I had perfected the overdramatic eye roll at that point and put it to good use in that moment. “I could get you water or something else.”

“My mother suggested you might be acting so distant because you’re worried that you’ll be a bad father,” she said, seemingly out of left field.

“That’s bullshit.”

“Is it?” she asked. “You don’t have a positive male role model in your life, your Dad is kind of mean. Every time we’ve talked on the phone lately, you’ve been really cold and I don’t understand why. So if it has anything to do with you worrying about what kind of father you’ll be, I just want you to know that you’re going to be a good one, you’re your own man.”

“Your Mommy tell you that, too?”

“Why are you being such a jerk?”

“Why are you trying to ruin my life?”

I hadn’t really meant for those words to come out. They were supposed to stay internalized along with all the other emotions I felt on a regular basis before I realized that bottling it up only led to moments like the one I was stuck in. Almost instantly I regretted opening my big, stupid mouth, as Marki’s eyes filled with tears and one by one they started slipping down her cheeks. She didn’t make any move to wipe them away and I wanted to do it for her, to apologize, but I knew it wouldn’t seem genuine, and it wasn’t.

“You don’t think this has affected me as much as you? I’m missing an entire year of high school, all the hobbies I had I now can’t do, my friends have forgotten all about me except for a few, you blame me for everything inconvenient in your life and worst of all I have to carry it all around on the front of my body like I’m wearing a big fucking sign that says hey everyone, look at this girl who couldn’t keep her legs closed, what a slut.”

Adult Nick would have apologized and felt like an absolute fool for even thinking for a moment that Marki wasn’t suffering as much, if not more, than me but Teenager Nick hadn’t figured out how to think past himself yet. I didn’t have a lot of compassion because in my mind that was a sign of weakness and my father had done a pretty good job of snapping my compassionate bone pretty early in my life.

“Maybe you should have thought about all these things back when I suggested you get an abortion.”

She had every right to be pissed but it wasn’t in her nature. I had always been the passionate one of the two of us. When I was hot-headed and quick to react irrationally she was the perfect balance of calm and reasonable and could usually diffuse my attitude with no issue. I chalked her apathetic reaction to pregnancy hormones because she just shrugged. It was unlike her to be so dismissive.

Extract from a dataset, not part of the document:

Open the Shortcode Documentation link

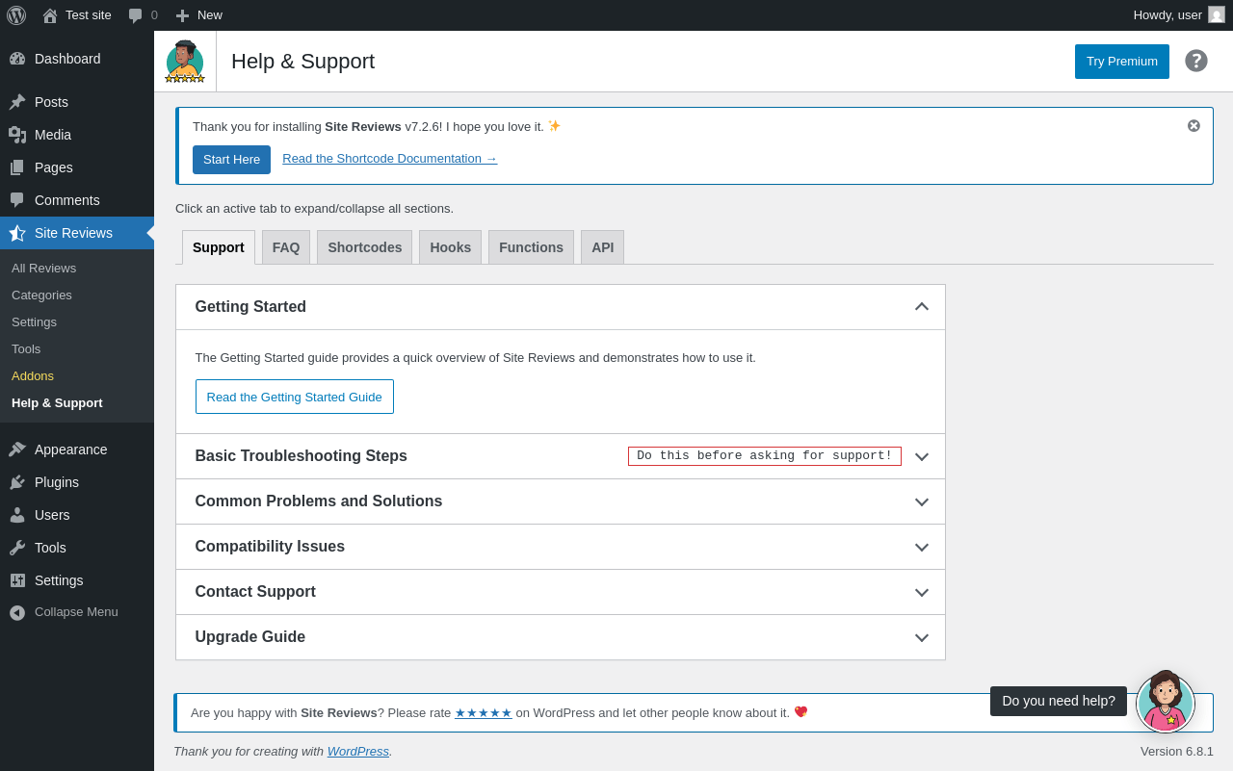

“It’s too late for that now, we can’t go back. I think maybe I should go. You clearly need to go back on tour. When you come back could you please bring Nick with you? Because this guy, whoever you are pretending to be, is kind of an asshole.”

“I am the same Nick!” I argued, pounding my fist against my chest for extra effect but she shook her head.

“I am the same Nick and you are the same Marcia,” I said, using her full name only because I knew she hated it. “Unfortunately, you and I, together, we aren’t going to ever be the same.”

What we had when we were kids, even what we had six months earlier, was gone, but I never imagined it would get as bad as it did.